Yesterday, on the eve of the start of a North Atlantic Treaty Organization summit in Wales, the Russian government rejected calls to reformulate the NATO-Russia Council’s founding treaty, a document dating back to 1997 that sets the limits for the deployment of the military alliance’s troops in Eastern Europe.

Moscow’s refusal has been preceded by insistence by Washington and its allies to modify that document, arguing for a reinforcement of their “collective self-defense” in view of the conflict developing in Ukraine. Yesterday, in a joint op-ed, U.S. President Barack Obama and British Prime Minister David Cameron* said that “Russia has ripped up the rulebook with its illegal, self-declared annexation of Crimea and its troops on Ukrainian soil” and that “we must use our military to ensure a persistent presence in eastern Europe,” which would violate the principles of said document.

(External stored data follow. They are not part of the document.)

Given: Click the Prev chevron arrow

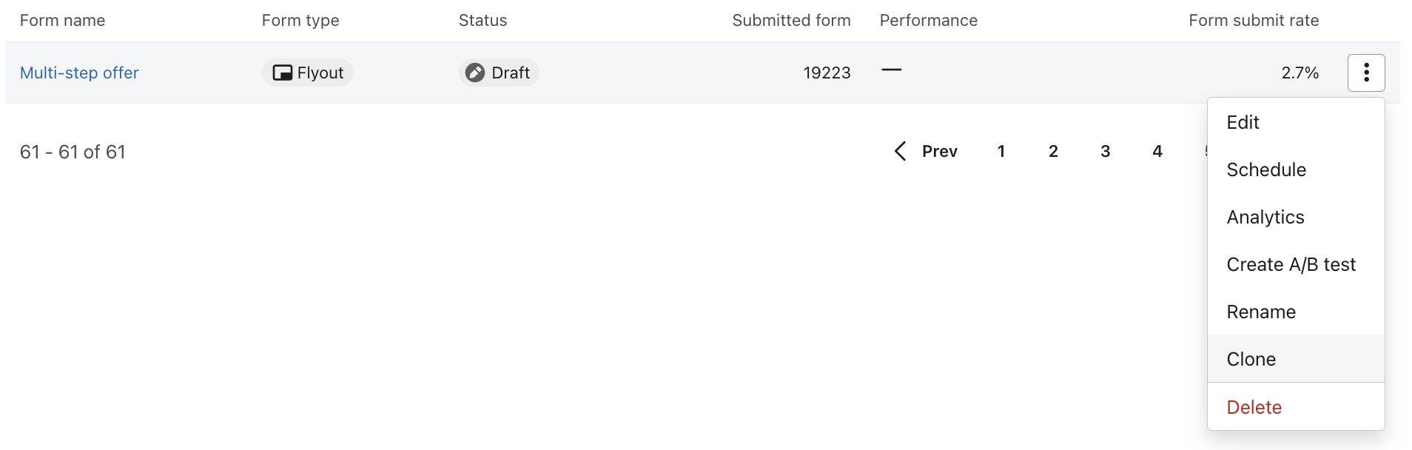Looking at the screenshot, I should 901,151.
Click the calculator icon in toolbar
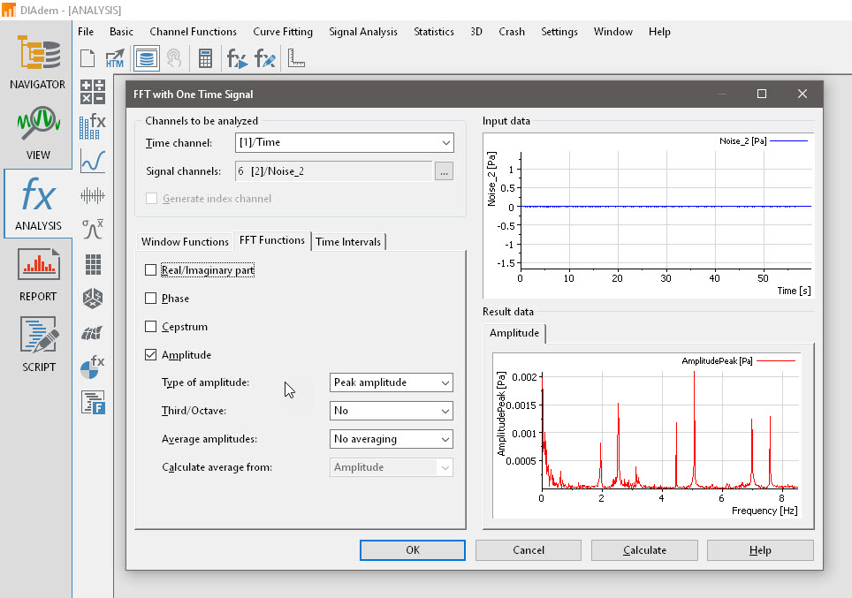Screen dimensions: 852x598 click(x=205, y=59)
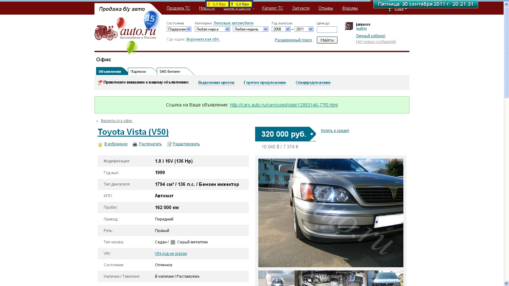This screenshot has width=509, height=286.
Task: Open the listing URL link
Action: [284, 105]
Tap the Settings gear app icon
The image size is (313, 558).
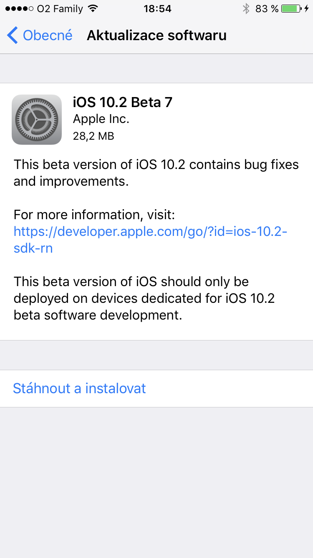pyautogui.click(x=37, y=120)
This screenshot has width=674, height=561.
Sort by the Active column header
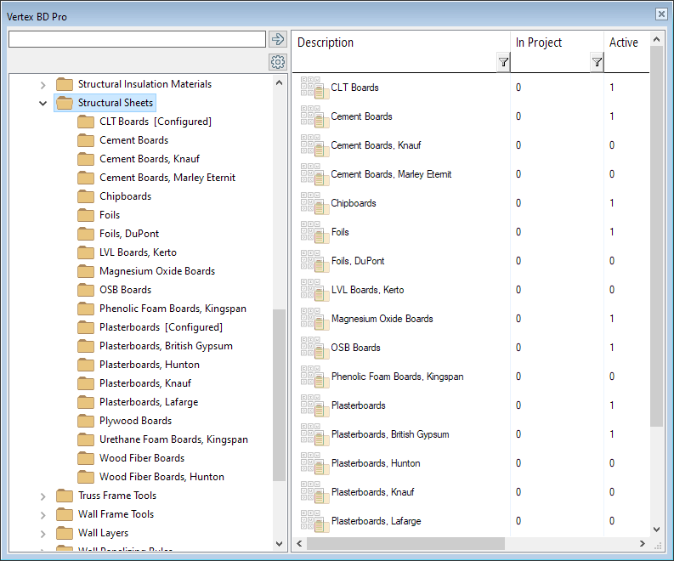coord(623,43)
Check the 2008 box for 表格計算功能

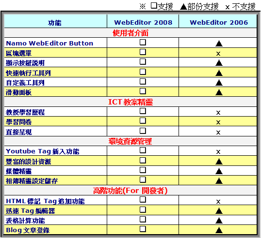click(x=143, y=220)
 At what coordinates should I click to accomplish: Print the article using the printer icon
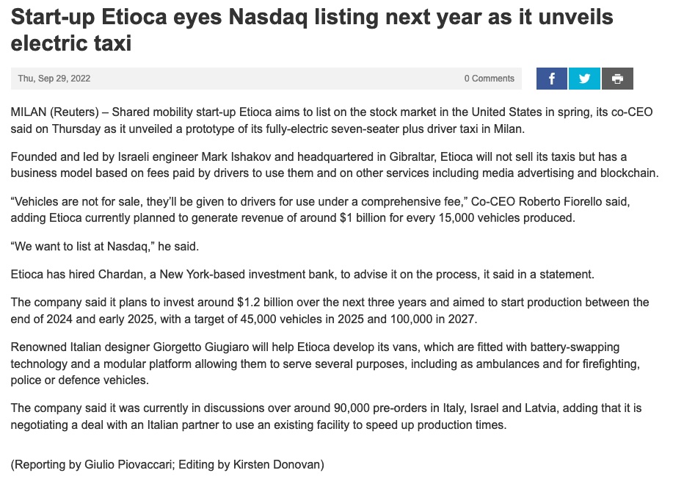[x=617, y=79]
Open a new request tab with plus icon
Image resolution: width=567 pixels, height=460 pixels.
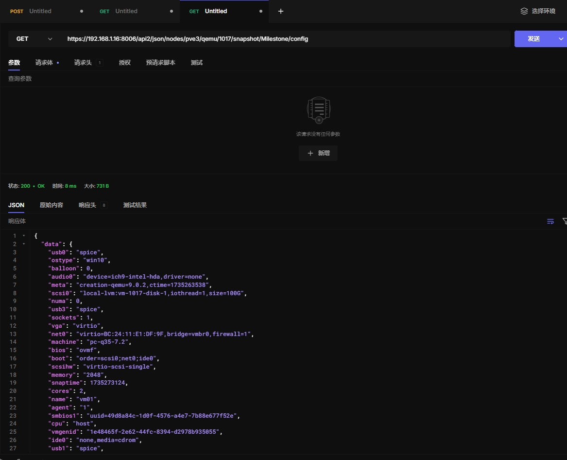point(281,11)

This new episode of verbal clashes is indicative of the level of tension to which relations between both blocs have been brought, in great part as a consequence of the lack of restraint and even diplomatic impertinence of the West. In fact, the desire to modify the NATO-Russia founding treaty — a document that, it must be remembered, has been a fundamental pillar of stability in the region — does not contribute anything to containing the violence that is taking place in Ukraine, a country that, after all, is not part of the Atlantic alliance. On the contrary, the measure would encourage the Kremlin’s endless resistance to having a Western military presence within its sphere of influence, and would strain relations between Moscow, Washington and Brussels even more, in addition to possibly increasing divisions within the military alliance between those members who have called for respecting the conditions of the 1997 treaty — Germany, for example — and those who insist on modifying them at the West’s convenience.

Significantly, in the op-ed mentioned, the American and British leaders reaffirmed their determination to fight against the fundamentalist organization the Islamic State and affirmed that their countries “will not be cowed by barbaric killers.” Voluntarily or involuntarily, Obama and Cameron thus connected two subjects that bear no relation to each other beyond their being on the West’s geopolitical priority agenda, in a gesture that is reminiscent of the attempts by several officials during the George W. Bush administration to establish, without any basis in fact, an alleged “axis of evil.” In this case, that attitude is doubly inappropriate if we take into account that Russia should be a fundamental ally of the U.S. against the Islamic State.

Furthermore, in an extremely delicate scenario such as the current one, with civil wars in Syria and Ukraine, and with the added component of Islamic State violence, gestures such as the one mentioned, whether a product of clumsiness or bad faith, sow the seed of additional tension and instability, and could end up becoming self-fulfilling prophecies. In the end, historical experience indicates that the main incentive for the development of geopolitical alliances opposed to Washington is, precisely, the White House’s proverbial hostility.

*The original article incorrectly identifies the British Prime Minister as James Cameron.